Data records
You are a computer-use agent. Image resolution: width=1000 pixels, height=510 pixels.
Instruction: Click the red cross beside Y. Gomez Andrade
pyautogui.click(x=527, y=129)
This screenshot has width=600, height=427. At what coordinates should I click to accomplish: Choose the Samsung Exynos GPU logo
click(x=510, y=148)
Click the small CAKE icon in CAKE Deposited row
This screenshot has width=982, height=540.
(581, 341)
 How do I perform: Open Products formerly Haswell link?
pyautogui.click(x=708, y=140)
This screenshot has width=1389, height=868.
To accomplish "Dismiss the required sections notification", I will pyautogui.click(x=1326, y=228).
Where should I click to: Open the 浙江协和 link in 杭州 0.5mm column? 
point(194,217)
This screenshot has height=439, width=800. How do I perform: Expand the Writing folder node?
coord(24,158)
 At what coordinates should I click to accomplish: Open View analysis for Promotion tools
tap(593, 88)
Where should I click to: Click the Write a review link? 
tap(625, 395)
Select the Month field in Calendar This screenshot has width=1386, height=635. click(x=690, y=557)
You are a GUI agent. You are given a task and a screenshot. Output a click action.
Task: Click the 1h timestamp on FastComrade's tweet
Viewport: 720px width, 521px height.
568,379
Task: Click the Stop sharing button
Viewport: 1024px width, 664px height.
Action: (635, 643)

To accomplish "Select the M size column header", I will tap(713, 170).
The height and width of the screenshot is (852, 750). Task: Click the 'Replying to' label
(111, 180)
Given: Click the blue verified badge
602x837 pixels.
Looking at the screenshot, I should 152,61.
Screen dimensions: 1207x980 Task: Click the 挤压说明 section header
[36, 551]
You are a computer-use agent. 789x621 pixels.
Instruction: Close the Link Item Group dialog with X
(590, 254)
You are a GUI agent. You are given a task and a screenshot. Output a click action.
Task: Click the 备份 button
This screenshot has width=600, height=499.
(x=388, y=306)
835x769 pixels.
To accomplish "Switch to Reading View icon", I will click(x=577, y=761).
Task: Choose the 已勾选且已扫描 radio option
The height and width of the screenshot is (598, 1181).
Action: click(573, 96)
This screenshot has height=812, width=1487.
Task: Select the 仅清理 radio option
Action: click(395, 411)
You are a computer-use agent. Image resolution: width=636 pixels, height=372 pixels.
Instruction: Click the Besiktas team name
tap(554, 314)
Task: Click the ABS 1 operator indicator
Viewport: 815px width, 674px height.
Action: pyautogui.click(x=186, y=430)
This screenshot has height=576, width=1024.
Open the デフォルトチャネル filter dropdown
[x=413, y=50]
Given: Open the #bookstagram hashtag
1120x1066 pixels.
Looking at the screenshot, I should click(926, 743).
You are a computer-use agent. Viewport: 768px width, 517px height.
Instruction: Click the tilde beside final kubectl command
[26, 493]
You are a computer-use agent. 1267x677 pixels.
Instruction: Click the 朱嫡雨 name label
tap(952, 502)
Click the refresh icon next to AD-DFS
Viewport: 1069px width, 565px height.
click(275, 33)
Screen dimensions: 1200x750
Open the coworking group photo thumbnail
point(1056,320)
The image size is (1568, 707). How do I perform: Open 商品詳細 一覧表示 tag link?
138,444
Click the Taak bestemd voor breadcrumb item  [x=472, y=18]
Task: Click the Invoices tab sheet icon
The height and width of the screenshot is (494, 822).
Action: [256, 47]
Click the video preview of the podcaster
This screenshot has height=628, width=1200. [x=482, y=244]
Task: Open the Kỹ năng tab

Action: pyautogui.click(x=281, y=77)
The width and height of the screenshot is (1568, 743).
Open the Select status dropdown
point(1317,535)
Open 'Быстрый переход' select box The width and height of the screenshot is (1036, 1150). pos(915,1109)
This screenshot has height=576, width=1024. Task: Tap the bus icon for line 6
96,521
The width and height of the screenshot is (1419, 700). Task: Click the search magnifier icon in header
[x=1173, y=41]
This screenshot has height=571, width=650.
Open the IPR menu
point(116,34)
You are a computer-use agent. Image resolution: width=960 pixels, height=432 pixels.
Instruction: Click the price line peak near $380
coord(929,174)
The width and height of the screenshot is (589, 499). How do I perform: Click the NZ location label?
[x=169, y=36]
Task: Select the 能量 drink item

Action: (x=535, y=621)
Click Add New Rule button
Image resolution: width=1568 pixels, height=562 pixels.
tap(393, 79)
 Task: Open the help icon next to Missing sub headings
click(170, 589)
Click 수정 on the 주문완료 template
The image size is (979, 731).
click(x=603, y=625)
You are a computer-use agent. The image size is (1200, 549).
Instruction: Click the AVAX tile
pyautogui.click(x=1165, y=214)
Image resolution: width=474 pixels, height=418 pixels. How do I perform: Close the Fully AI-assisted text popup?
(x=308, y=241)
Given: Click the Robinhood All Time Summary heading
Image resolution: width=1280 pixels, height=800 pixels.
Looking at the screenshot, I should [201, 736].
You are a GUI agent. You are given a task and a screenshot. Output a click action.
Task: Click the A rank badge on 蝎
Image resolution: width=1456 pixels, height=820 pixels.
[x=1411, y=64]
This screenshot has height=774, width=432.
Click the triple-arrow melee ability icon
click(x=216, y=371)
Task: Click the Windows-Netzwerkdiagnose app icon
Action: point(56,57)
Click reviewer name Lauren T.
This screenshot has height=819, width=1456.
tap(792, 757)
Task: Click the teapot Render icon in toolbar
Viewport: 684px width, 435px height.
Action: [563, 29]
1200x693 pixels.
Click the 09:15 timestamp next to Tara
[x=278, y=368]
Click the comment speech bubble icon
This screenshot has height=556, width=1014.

## Exercise
Whenever a line in the data above contains the word "will", include it in the tally, and report only the final number.

## Problem solution
3